Build your First Flink Application

4 October, 2023

Overview
In this article, we will build an application where Kafka sends orders and returns data to Flink, which will be responsible for maintaining a live counter of the total items in our inventory for each product.

Kafka Producer

The Kafka producer is designed to send three different types of messages:

  • Product Messages: These messages will be used to add new products to the system. Each message will contain details about a product, such as its ID, name, and initial quantity.
  • Order Messages: These messages will be used to deduct from the number of available items in the inventory. An order message will specify the product ID and the quantity ordered, allowing Flink to adjust the inventory accordingly.
  • Return Messages: These messages will add back items to the inventory. A return message will include the product ID and the quantity being returned, allowing Flink to update the inventory with the returned items.

Below is our code for the Kafka producer:

from kafka import KafkaProducer
import json
import time

producer = KafkaProducer(
    bootstrap_servers='localhost:9092',
    security_protocol="PLAINTEXT",
    value_serializer=lambda v: json.dumps(v).encode('ascii')
)

# Produce Data
def produce_data(topic, value):
    producer.send(
        topic,
        value=value
    )

product_value = {
    "type": "product",
    "product_id": 1,
    "desc": "some data",
    "cost": 12,
    "quantity": 400
}

order_value = {
    "type": "order",
    "order_id": 1, 
    "product_id": 1, 
    "quantity": 3, 
    "total": 36
}

order_value_2 = {
    "type": "order",
    "order_id": 2, 
    "product_id": 1, 
    "quantity": 30, 
    "total": 360
}

return_value = {
    "type": "return",
    "return_id": 1,
    "order_id": 1,
    "product_id": 1, 
    "quantity": 20, 
    "total": 60
}

produce_data('product_topic', product_value)
time.sleep(2)

produce_data('order_topic', order_value)
produce_data('order_topic', order_value_2)
time.sleep(2)

produce_data('return_topic', return_value)

producer.flush()

                    

Flink Consumer

To set up Kafka, follow these steps:

This Flink consumer continuously reads messages from Kafka and keeps track of product quantities in real time. By categorizing messages into product additions, orders, and returns, the system ensures that the inventory counts are always up to date. The use of state in the ProductQuantityProcessor class allows Flink to maintain the current inventory across streaming events, ensuring consistency even with the dynamic nature of Kafka messages. Below is the structure of how the code will function, with the Flink Kafka Consumer handling the real-time updates to the product quantities.

import json
from pyflink.datastream import StreamExecutionEnvironment, KeyedStream
from pyflink.datastream.connectors.kafka import FlinkKafkaConsumer
from pyflink.common.serialization import SimpleStringSchema
from pyflink.datastream.functions import MapFunction, KeyedProcessFunction
from pyflink.common.typeinfo import Types
from pyflink.datastream.state import ValueStateDescriptor
import logging

# ExtractFields is a MapFunction that parses JSON messages and extracts key fields.
# It takes a JSON string, converts it to a Python dictionary, and returns a tuple
# containing the product ID, message type (e.g., product, order, return), and quantity.

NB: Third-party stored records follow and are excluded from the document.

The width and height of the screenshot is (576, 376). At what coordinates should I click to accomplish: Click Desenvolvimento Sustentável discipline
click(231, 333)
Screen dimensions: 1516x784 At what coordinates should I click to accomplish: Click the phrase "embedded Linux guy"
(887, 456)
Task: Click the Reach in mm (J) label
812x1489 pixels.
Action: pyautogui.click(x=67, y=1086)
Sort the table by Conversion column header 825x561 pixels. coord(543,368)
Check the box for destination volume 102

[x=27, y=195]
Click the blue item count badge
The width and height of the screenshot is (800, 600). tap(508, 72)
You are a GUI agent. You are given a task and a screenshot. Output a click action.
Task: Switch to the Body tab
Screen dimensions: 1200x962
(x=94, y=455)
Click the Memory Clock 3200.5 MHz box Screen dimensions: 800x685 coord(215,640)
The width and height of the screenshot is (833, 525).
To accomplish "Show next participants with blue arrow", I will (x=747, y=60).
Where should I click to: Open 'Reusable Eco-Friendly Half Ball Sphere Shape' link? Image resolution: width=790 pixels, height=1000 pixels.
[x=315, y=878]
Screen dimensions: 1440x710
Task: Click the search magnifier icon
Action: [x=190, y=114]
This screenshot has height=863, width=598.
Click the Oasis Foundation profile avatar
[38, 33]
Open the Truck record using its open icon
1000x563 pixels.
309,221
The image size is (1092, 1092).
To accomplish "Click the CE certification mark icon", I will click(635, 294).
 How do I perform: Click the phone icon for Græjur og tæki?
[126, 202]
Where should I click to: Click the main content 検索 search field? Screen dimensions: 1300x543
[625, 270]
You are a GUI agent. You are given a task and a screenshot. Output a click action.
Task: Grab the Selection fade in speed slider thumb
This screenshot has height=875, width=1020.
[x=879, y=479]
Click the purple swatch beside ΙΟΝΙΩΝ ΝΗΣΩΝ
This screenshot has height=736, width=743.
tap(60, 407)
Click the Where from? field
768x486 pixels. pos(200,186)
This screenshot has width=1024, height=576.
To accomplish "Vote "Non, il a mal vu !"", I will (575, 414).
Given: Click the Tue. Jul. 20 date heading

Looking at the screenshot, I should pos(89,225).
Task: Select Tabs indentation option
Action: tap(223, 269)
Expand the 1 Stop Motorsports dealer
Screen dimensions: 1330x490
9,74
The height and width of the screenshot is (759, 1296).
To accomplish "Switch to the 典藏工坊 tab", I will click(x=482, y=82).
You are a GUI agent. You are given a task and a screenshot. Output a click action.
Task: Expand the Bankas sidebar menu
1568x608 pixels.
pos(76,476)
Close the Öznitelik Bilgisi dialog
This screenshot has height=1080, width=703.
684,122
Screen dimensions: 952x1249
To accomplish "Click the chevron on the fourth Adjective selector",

class ExtractFields(MapFunction):
    def map(self, value):
        data = json.loads(value)
        return (data['product_id'], data['type'], data.get('quantity', 0))

# ProductQuantityProcessor is a KeyedProcessFunction that maintains and updates the state of product quantities.
# It processes messages based on their type ('product', 'order', 'return') and modifies the quantity in the state accordingly.
# The state is a map where product IDs are keys, and quantities are values.
class ProductQuantityProcessor(KeyedProcessFunction):
    def open(self, runtime_context):
        # Initialize the state that stores product quantities as a map of product ID to quantity.
        self.product_state = runtime_context.get_state(
            ValueStateDescriptor('product_state', Types.MAP(Types.INT(), Types.INT()))
        )

    def process_element(self, value, ctx: 'KeyedProcessFunction.Context'):
        # Extract product ID, message type, and quantity from the incoming message.
        product_id, message_type, quantity = value
        product_state = self.product_state.value() or {}

        # Handle different types of messages:
        if message_type == 'product':
            product_state[product_id] = quantity
        elif message_type == 'order':
            if product_id in product_state:
                product_state[product_id] -= quantity
            else:
                logging.warning(f"Received order for non-existent product ID: {product_id}")
        elif message_type == 'return':
            if product_id in product_state:
                product_state[product_id] += quantity
            else:
                logging.warning(f"Received return for non-existent product ID: {product_id}")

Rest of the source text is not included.